Your instructions: Copy the rows word for word, from the line with "1460x699 pixels. Task: Click" through the last row, and leave the pictures out.

START Provided information

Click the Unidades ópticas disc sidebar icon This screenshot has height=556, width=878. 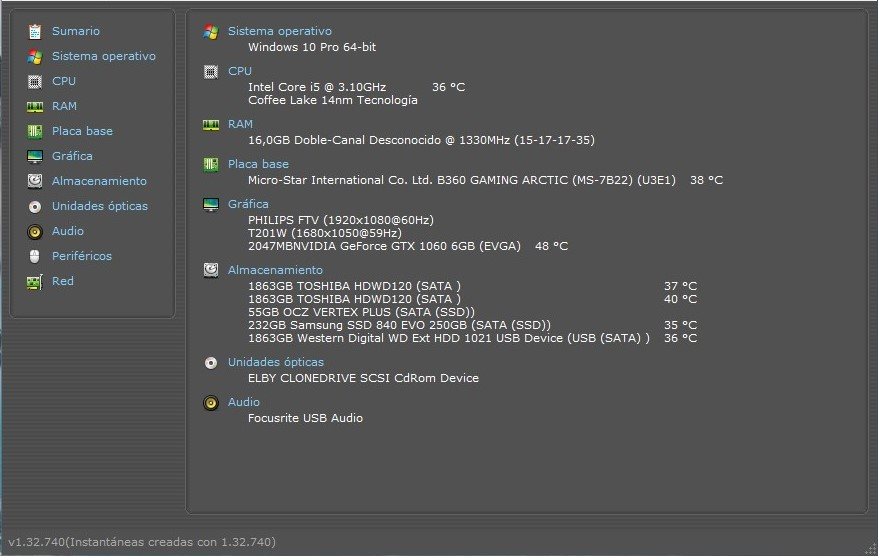click(35, 207)
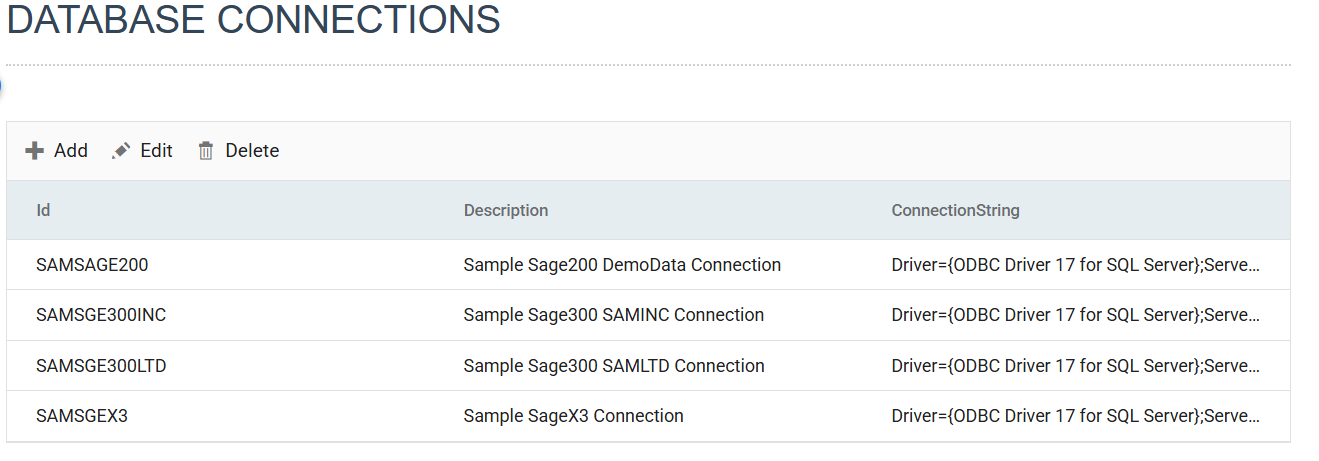
Task: Click the Delete button label
Action: click(252, 151)
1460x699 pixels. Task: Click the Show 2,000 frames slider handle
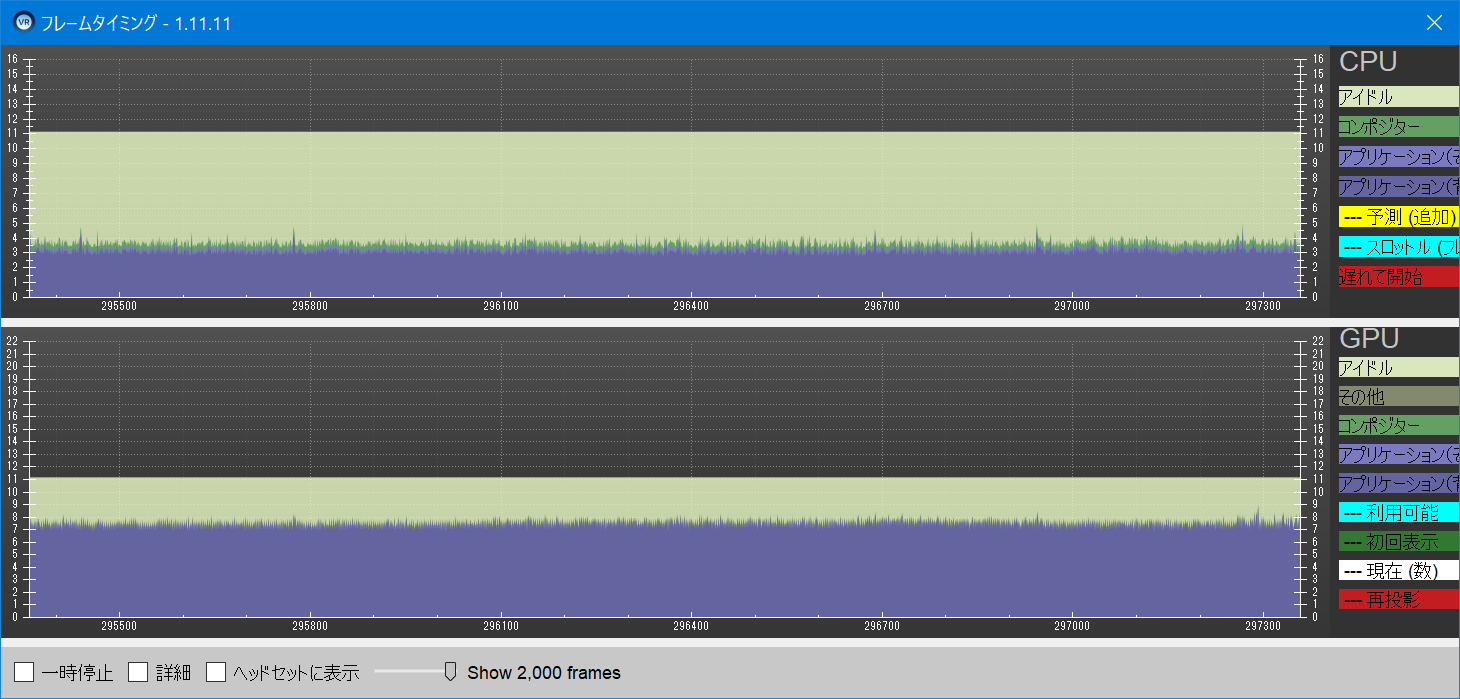coord(450,671)
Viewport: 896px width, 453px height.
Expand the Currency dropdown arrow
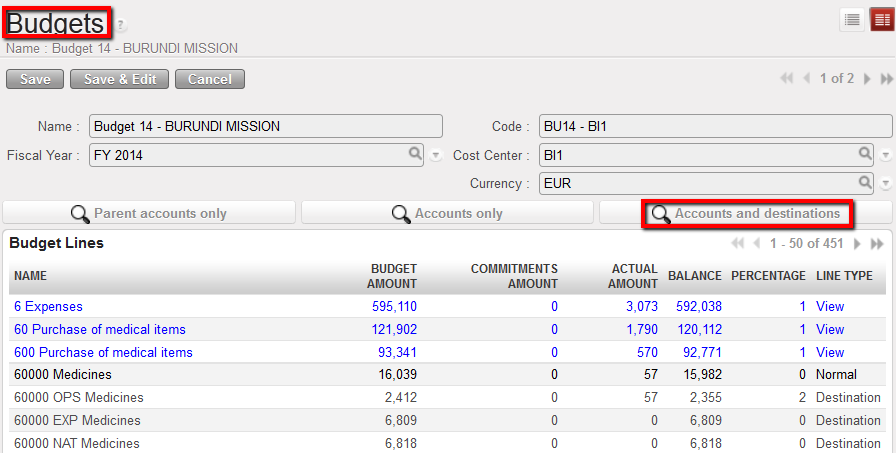(x=886, y=183)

END Provided information

Answer for this exercise:
1460x699 pixels. Task: Click the Show 2,000 frames slider handle
coord(450,671)
Viewport: 896px width, 453px height.
Expand the Currency dropdown arrow
(x=886, y=183)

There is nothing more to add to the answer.